• Directions: Pick out every line in the data below that holds "field".

• Data section:
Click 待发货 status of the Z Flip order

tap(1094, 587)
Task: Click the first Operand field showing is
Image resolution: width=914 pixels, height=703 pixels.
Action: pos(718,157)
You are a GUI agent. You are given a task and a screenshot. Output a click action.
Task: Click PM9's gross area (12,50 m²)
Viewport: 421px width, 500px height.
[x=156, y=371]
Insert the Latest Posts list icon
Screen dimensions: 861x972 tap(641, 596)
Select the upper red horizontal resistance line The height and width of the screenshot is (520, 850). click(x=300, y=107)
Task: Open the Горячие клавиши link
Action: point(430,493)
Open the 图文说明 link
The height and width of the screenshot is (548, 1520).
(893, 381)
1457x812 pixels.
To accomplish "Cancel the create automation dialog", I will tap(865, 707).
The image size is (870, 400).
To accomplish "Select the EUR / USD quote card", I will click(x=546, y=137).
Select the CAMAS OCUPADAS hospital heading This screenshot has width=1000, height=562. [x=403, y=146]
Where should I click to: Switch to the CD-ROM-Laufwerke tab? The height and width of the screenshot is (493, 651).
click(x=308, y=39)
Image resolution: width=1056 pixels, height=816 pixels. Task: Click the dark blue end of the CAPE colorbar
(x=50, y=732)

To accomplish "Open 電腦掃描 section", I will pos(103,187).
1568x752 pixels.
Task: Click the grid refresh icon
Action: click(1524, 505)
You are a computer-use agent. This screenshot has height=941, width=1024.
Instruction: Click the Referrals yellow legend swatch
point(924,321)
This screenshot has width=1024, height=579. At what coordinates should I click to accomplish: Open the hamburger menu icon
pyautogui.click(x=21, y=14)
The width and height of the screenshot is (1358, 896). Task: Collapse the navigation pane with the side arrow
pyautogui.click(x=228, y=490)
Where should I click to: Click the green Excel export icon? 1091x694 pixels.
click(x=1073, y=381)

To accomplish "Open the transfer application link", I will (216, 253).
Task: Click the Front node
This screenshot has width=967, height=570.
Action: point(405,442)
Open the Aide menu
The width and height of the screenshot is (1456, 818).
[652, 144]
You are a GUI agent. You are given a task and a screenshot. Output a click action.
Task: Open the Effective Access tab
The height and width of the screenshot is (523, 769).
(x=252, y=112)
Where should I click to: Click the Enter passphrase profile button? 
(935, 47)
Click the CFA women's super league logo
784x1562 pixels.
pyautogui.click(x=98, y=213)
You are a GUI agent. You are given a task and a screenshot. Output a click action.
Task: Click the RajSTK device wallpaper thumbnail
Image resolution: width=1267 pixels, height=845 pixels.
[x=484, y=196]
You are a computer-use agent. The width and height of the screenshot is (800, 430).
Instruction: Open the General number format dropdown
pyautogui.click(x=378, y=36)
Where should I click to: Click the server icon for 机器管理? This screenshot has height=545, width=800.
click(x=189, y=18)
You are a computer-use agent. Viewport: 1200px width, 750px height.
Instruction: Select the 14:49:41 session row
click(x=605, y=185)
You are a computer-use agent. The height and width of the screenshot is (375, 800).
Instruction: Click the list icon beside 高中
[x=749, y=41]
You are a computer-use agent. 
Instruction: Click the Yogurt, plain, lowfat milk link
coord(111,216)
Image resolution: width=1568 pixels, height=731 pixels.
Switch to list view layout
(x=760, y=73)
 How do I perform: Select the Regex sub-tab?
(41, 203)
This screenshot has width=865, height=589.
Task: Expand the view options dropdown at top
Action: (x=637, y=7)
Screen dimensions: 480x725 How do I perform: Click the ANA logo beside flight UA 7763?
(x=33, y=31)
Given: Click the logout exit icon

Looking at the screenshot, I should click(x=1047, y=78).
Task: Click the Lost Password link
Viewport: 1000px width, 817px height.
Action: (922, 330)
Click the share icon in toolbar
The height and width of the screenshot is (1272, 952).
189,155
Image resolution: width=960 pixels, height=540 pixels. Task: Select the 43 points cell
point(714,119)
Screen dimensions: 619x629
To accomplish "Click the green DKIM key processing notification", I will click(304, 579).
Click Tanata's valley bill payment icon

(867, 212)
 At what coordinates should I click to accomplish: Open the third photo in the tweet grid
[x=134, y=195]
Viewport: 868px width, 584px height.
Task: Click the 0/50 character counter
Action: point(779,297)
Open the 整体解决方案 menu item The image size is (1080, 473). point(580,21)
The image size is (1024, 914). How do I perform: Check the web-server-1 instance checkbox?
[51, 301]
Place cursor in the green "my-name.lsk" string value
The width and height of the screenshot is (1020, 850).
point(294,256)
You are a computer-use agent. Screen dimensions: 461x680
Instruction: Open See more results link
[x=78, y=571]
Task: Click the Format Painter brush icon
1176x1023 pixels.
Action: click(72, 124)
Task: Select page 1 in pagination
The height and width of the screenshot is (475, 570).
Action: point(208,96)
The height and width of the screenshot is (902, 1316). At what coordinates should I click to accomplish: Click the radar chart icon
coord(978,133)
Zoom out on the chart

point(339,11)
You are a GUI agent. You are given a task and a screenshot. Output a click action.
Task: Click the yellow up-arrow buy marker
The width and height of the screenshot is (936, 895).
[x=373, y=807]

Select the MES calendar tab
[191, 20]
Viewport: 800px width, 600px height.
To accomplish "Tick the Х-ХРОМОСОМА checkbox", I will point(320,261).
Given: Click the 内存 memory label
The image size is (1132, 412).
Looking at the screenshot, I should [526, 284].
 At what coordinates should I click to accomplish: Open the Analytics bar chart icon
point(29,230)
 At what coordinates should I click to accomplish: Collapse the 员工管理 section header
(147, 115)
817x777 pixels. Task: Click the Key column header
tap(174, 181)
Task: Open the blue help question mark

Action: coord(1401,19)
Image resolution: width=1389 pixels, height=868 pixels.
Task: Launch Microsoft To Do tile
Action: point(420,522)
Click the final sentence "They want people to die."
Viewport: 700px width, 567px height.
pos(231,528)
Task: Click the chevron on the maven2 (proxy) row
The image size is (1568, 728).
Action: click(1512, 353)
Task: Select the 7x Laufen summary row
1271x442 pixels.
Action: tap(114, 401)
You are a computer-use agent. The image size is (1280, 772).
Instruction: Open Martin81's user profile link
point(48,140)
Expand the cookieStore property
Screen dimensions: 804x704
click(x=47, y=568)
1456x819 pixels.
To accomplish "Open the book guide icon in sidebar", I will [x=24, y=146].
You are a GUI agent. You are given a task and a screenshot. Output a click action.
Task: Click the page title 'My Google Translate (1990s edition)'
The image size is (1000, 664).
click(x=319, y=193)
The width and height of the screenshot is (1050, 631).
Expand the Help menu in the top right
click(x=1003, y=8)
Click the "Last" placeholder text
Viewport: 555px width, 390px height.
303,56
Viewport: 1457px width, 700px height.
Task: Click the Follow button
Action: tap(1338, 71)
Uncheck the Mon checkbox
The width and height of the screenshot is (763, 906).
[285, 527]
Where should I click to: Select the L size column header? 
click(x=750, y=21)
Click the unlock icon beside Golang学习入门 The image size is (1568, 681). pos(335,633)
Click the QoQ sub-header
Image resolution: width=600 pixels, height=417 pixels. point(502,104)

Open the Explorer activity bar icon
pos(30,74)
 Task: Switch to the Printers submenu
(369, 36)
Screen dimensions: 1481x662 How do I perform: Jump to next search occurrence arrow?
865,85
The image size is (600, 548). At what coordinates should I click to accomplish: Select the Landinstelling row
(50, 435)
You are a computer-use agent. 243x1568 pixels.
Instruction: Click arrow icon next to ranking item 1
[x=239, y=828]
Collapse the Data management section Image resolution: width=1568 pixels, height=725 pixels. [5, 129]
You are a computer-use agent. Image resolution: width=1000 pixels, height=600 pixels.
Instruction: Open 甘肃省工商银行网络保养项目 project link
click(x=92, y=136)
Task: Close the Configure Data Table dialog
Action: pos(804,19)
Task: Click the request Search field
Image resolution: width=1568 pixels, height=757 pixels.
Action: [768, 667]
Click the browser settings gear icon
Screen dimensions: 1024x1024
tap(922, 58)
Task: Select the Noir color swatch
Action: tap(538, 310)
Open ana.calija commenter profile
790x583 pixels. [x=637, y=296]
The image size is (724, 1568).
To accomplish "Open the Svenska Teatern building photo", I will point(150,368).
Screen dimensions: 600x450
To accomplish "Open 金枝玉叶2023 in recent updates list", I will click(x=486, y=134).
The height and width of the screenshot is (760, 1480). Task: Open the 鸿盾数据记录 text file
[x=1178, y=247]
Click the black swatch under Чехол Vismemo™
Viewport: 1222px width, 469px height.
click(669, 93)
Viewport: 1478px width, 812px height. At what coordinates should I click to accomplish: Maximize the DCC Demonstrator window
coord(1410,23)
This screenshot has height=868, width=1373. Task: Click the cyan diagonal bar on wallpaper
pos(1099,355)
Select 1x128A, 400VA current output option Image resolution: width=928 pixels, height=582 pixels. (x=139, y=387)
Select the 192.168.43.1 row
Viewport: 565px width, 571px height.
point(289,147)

• Answer to this exercise:
Task: Click the first Operand field showing is
Task: Click the request Search field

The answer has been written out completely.